Gino Montesanto
In queste opere di Paolo Petrucci – pittore romano e anche regista televisivo di insolita sobrietà e finezza – le vene dell’ispirazíone sono, mi sembra, piuttosto chiare.
Le campagne, le coste, le marine, le case di Paolo Petrucci, nell’essenzialità delle campiture – che confinano con l’astrazione – nella scelta dei toni – predominio di bellissimi grigi, di azzurri, di verdi mostrano una scelta di solitudine, di silenzio, di intima ricerca della natura che toccano, se non un vero e proprio spirito religioso, la soglia del metafisico.

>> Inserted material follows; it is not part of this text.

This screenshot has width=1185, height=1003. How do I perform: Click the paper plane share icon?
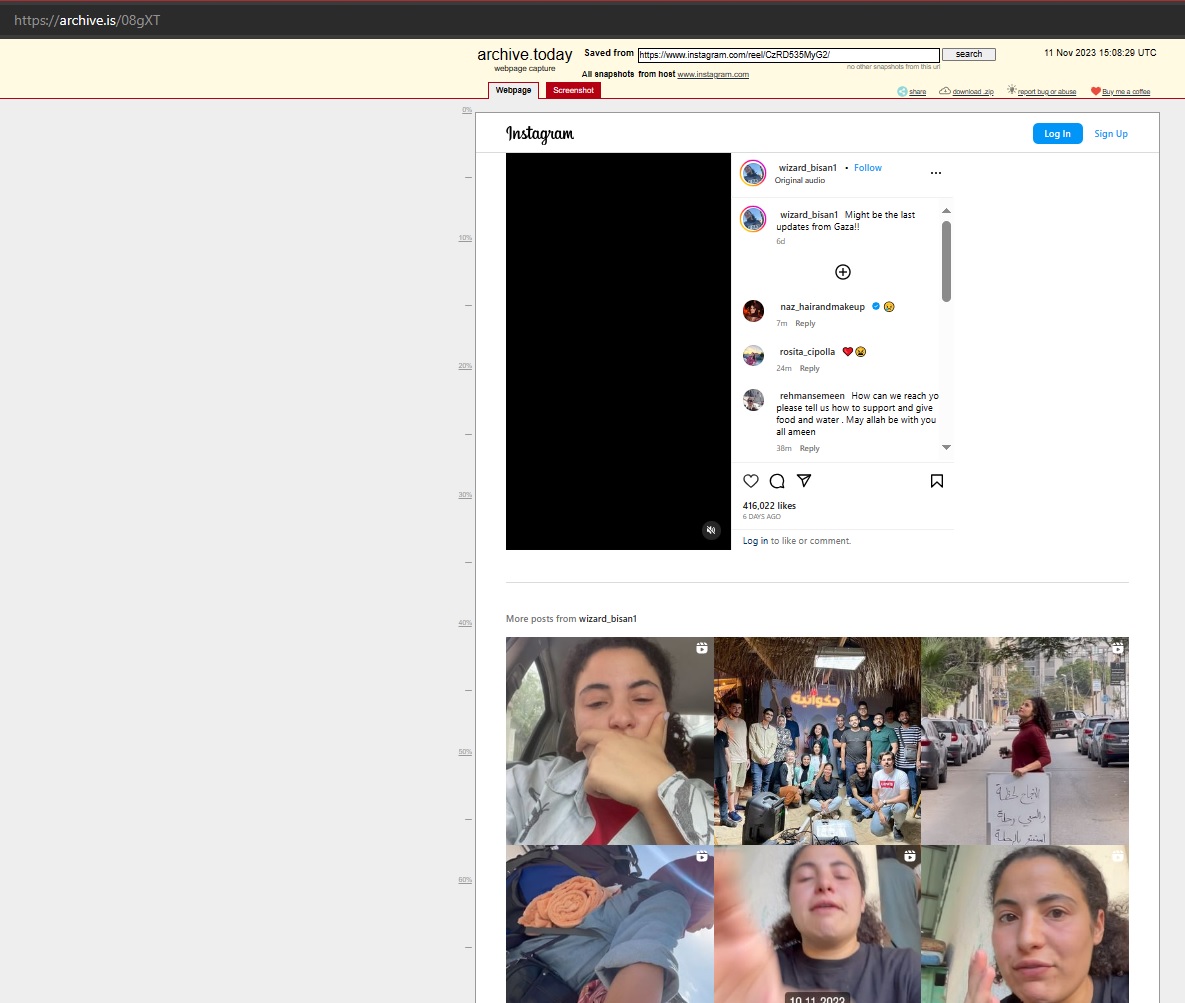[803, 481]
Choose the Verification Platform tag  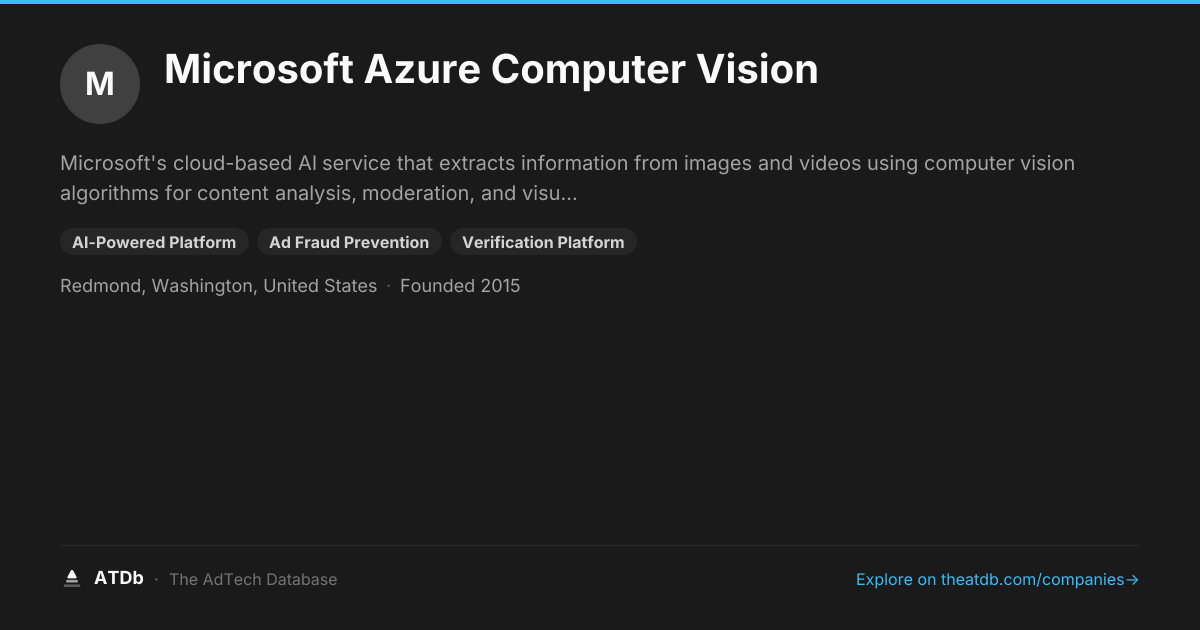tap(543, 242)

Paesaggi mediterranei, – ma è giusto definirli paesaggi questi dipinti che sono l’anticartolina? – un albero, una casa, la linea del mare, l’asperità del promontorio, delle montagne, ridotti all’essenziale, – la spatolata è intensa, compatta, il colore si raggruma dove più forte deve essere l’impronta – sono lì a suggerirci ricerca di quiete interiore, di serenità, di distacco, di malinconia.
Più d’una di queste opere, forse, sarebbe piaciuta a Mario Mafai, maestro del novecento, universalmente non ancora abbastanza lodato. E non a caso anche Mario Mafai era romano come il giovane Paolo Petrucci.